== Material to process ==
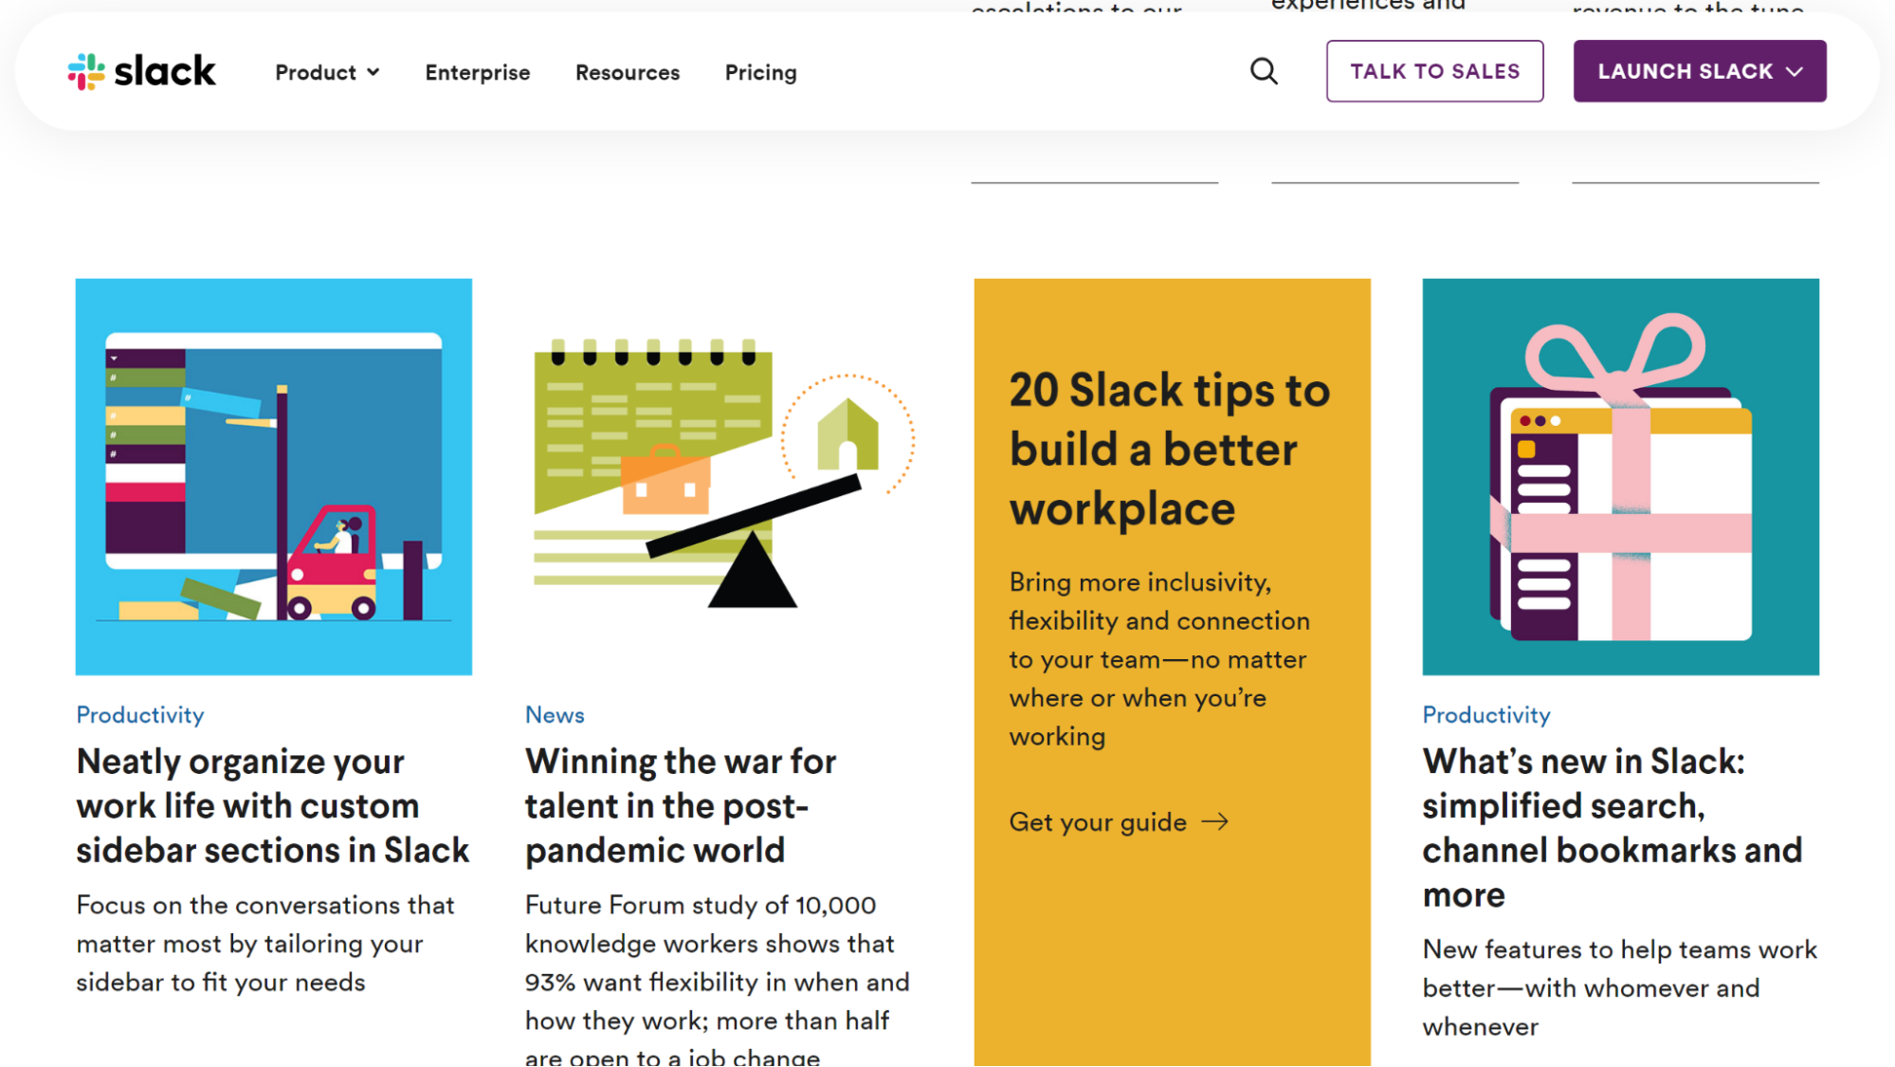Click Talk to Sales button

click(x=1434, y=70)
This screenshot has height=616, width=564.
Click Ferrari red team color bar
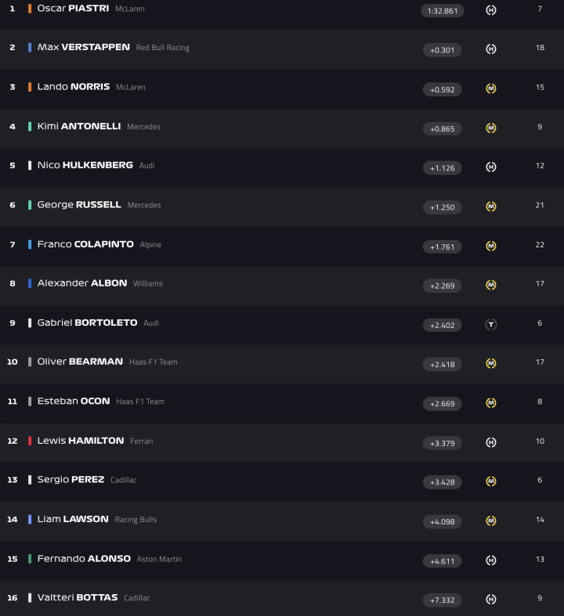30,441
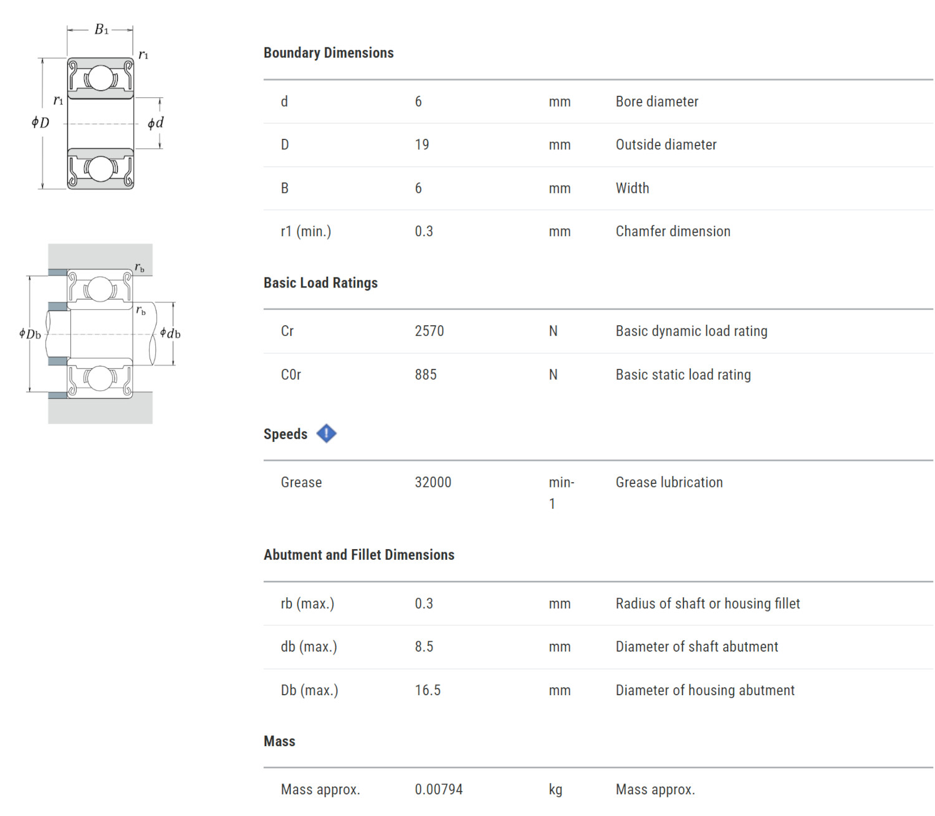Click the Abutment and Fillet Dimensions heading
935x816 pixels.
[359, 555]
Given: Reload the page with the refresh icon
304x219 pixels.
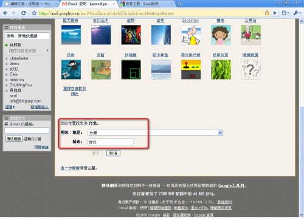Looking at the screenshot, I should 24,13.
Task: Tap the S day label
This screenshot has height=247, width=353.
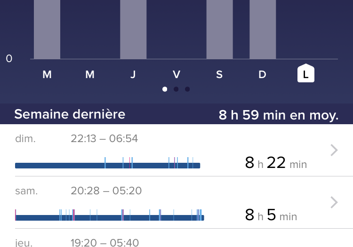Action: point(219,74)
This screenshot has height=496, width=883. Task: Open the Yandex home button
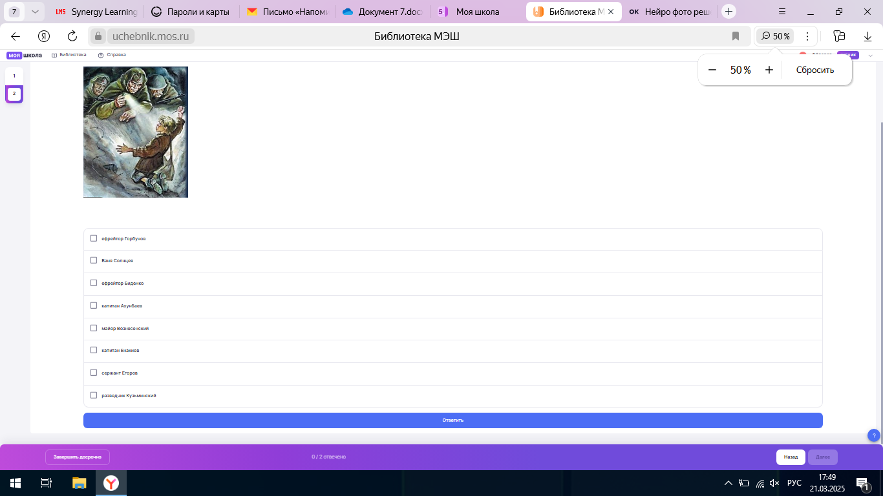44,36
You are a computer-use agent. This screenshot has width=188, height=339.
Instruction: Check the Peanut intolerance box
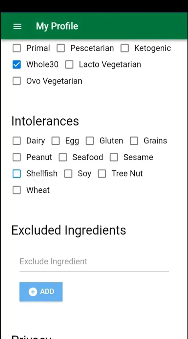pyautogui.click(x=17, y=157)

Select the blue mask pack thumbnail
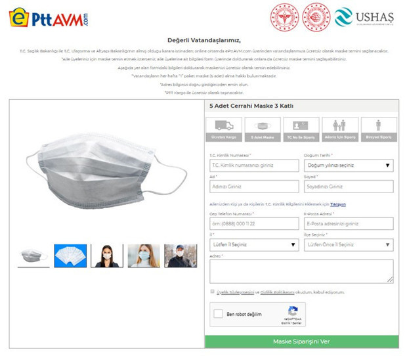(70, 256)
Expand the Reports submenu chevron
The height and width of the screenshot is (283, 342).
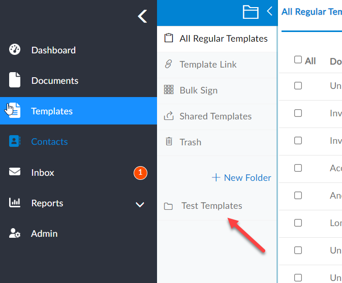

* * *

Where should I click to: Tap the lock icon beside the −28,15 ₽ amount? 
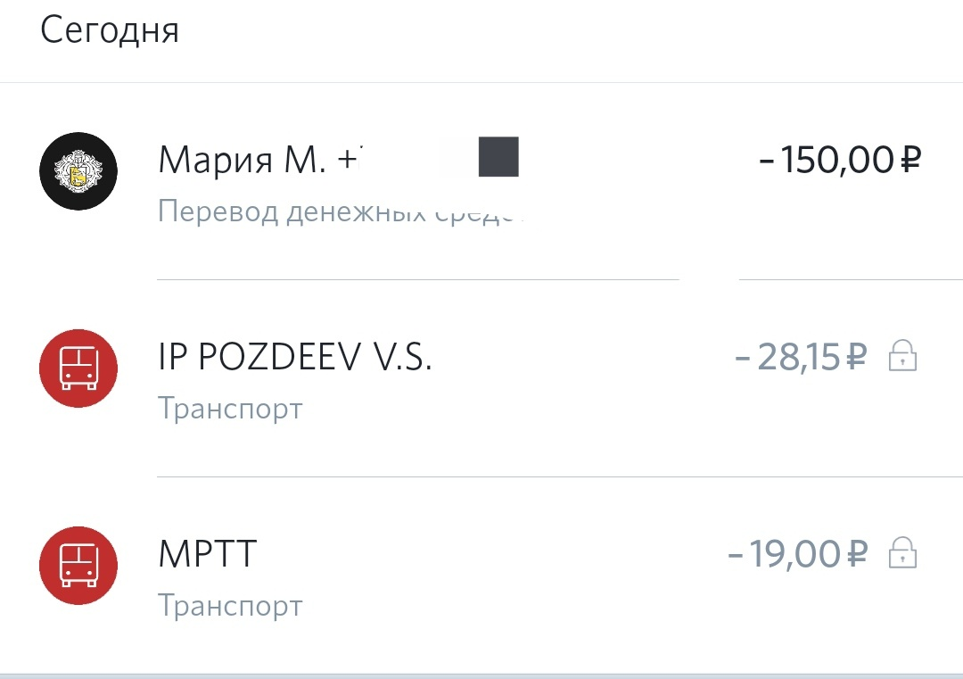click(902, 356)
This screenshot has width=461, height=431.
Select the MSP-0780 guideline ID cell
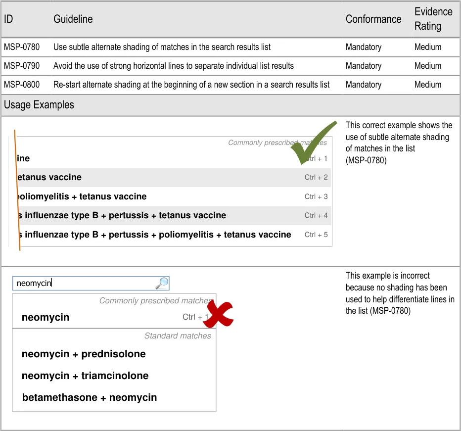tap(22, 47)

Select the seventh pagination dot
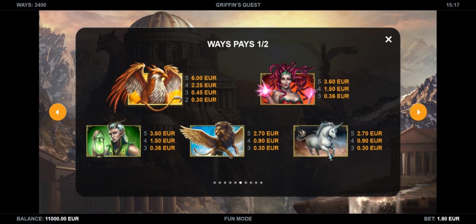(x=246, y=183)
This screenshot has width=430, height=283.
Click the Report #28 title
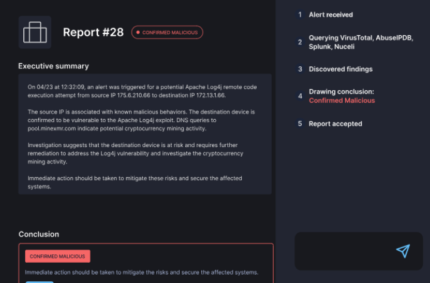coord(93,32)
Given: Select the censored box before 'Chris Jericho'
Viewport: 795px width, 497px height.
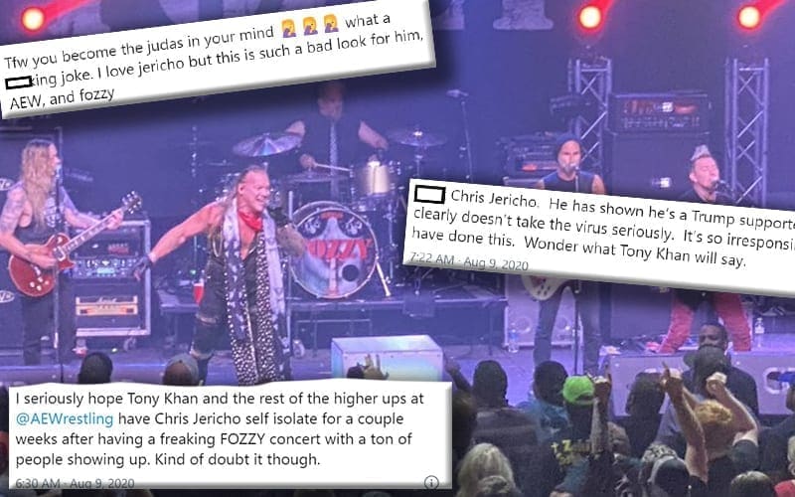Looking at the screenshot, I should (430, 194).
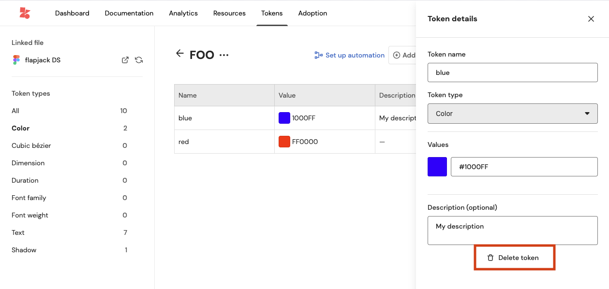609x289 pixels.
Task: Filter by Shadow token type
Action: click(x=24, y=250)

==

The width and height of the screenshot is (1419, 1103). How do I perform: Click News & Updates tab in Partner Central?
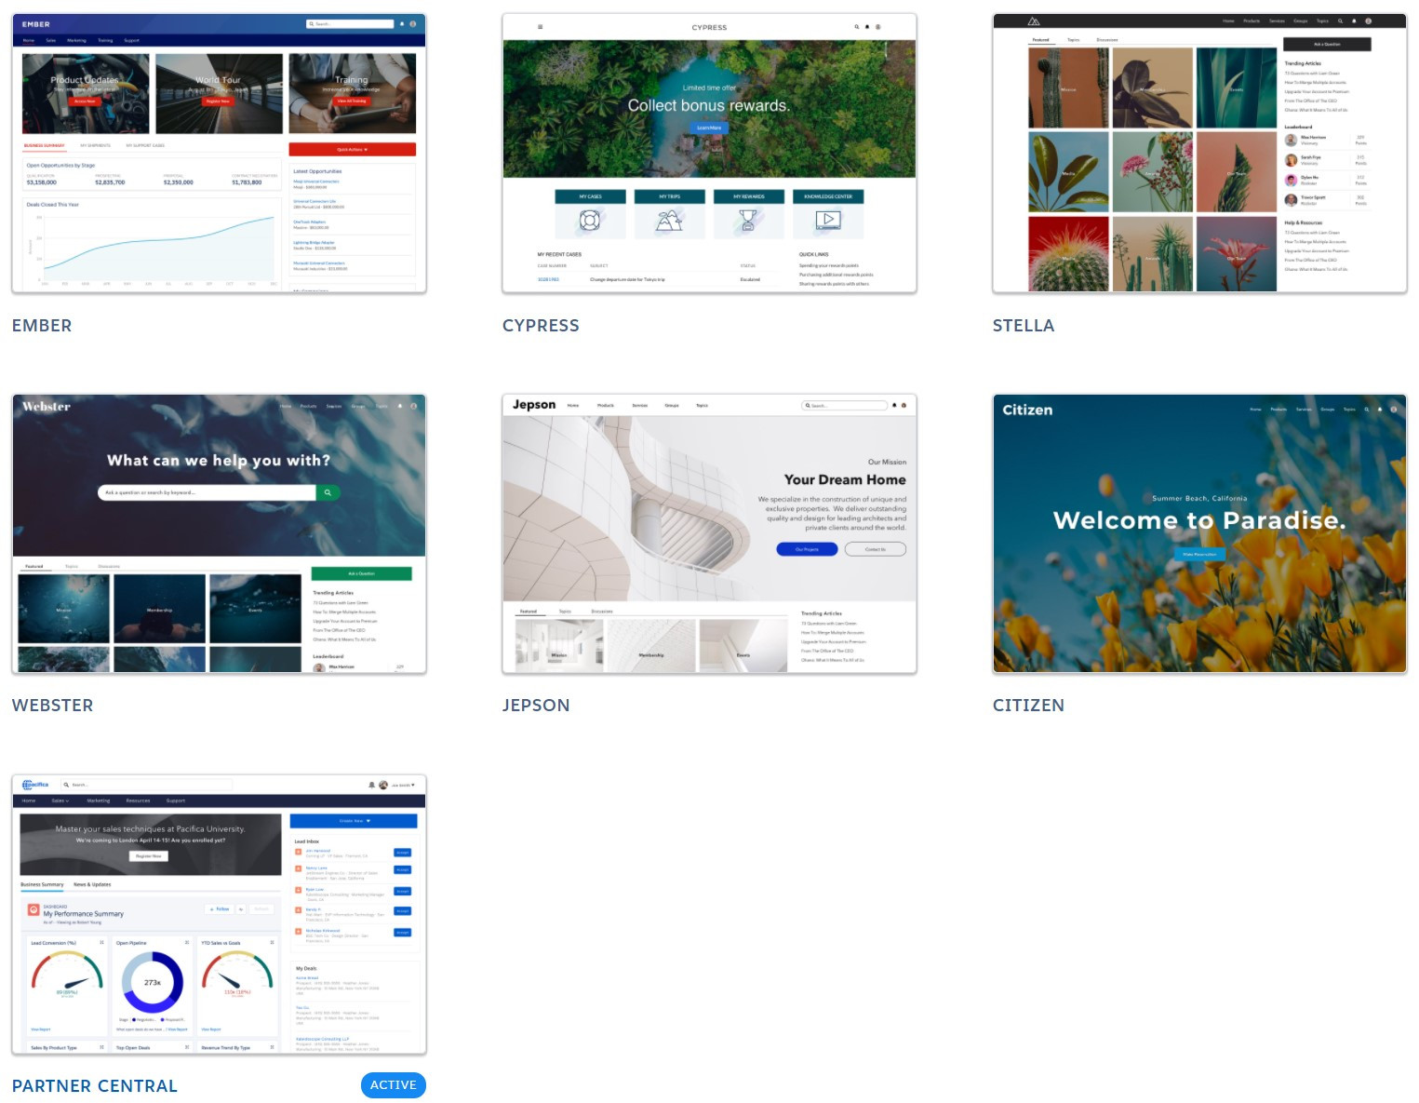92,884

== Work order ==
Look above for the line with "This screenshot has height=496, width=883." and the line with "The height and". Copy them and every line between, exactly, but no pictures.

== Result of this exercise ==
This screenshot has height=496, width=883. Task: Open the Yandex home button
44,36
You are a computer-use agent. This screenshot has width=188, height=339.
Instruction: Check the Peanut intolerance box
pyautogui.click(x=17, y=157)

Select the blue mask pack thumbnail
(70, 256)
Expand the Reports submenu chevron
The height and width of the screenshot is (283, 342).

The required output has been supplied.